• _Document segment_
==============================

Pragma rules are applied at the start of a block of text, and cover definitions and declarations that affect the parsing of the rest of the text. Block rules are only applied at the beginning of a block of wikitext, while run rules can appear anywhere. The only current example of a pragma rule is for macro definitions.
Examples of block rules:
* Headings
* Tables
* Lists
Examples of run rules:
* Entities
* HTML tags
* Wiki links
Parser rule modules extend the `$tw.WikiParserRule` class. This is done by instantiating the class and then copying the exports of the rule module onto the instance. In this way, the parser rule can override the base behaviour of the `$tw.WikiParserRule` class. In particular, the base class incorporates logic for using regular expressions to match parse rules but this logic could be overridden by a parse rule that wanted to, say, use `indexOf()` instead of regular expressions.
The standard methods and properties of parser rules are as follows:
* `parser`: automatically generated property pointing back to the parser containing this rule
* `init()`: initialisation function called immediately after the constructor
* `findNextMatch(pos)`: returns the position of the next match after the specified position
* `parse()`: parses the most recent match, returning an array of the generated parse tree nodes. Pragma rules don't return parse tree nodes but instead modify the parser object directly (for example, to add local macro definitions)
The built in parser rules use regular expression matching. Such rules can take advantage of the implementation of `findNextMatch()` in the base `$tw.WikiParserRule` class by ensuring that their `init()` method creates a `matchRegExp` property containing the regular expression to match. The `match` property contains the details of the match for use in the `parse()` method.

==============================

• _Written request 1_
Copy the passage on parser rules from "Examples of block" up to and including "of regular expressions.", substituting "HTML elements" for "HTML tags".
• _Written request 2_
According to the passage on parser rules, what property must a built-in rule's `init()` method create so the rule can use the base class's `findNextMatch()`?

• _Given material_
==============================

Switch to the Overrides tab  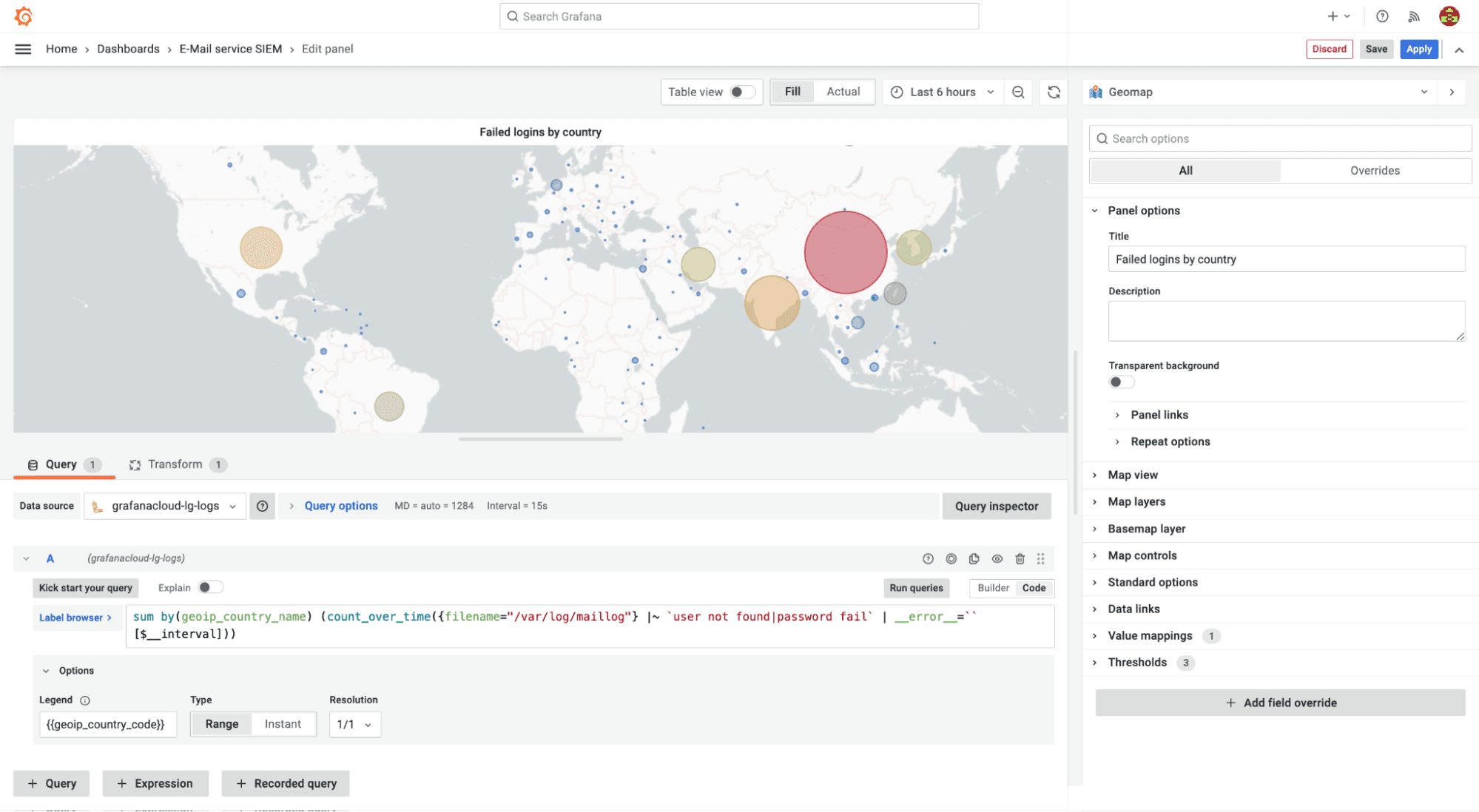point(1375,170)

==============================

• _Task response 1_
Examples of block rules:
* Headings
* Tables
* Lists
Examples of run rules:
* Entities
* HTML elements
* Wiki links
Parser rule modules extend the `$tw.WikiParserRule` class. This is done by instantiating the class and then copying the exports of the rule module onto the instance. In this way, the parser rule can override the base behaviour of the `$tw.WikiParserRule` class. In particular, the base class incorporates logic for using regular expressions to match parse rules but this logic could be overridden by a parse rule that wanted to, say, use `indexOf()` instead of regular expressions.

• _Task response 2_
A `matchRegExp` property containing the regular expression to match.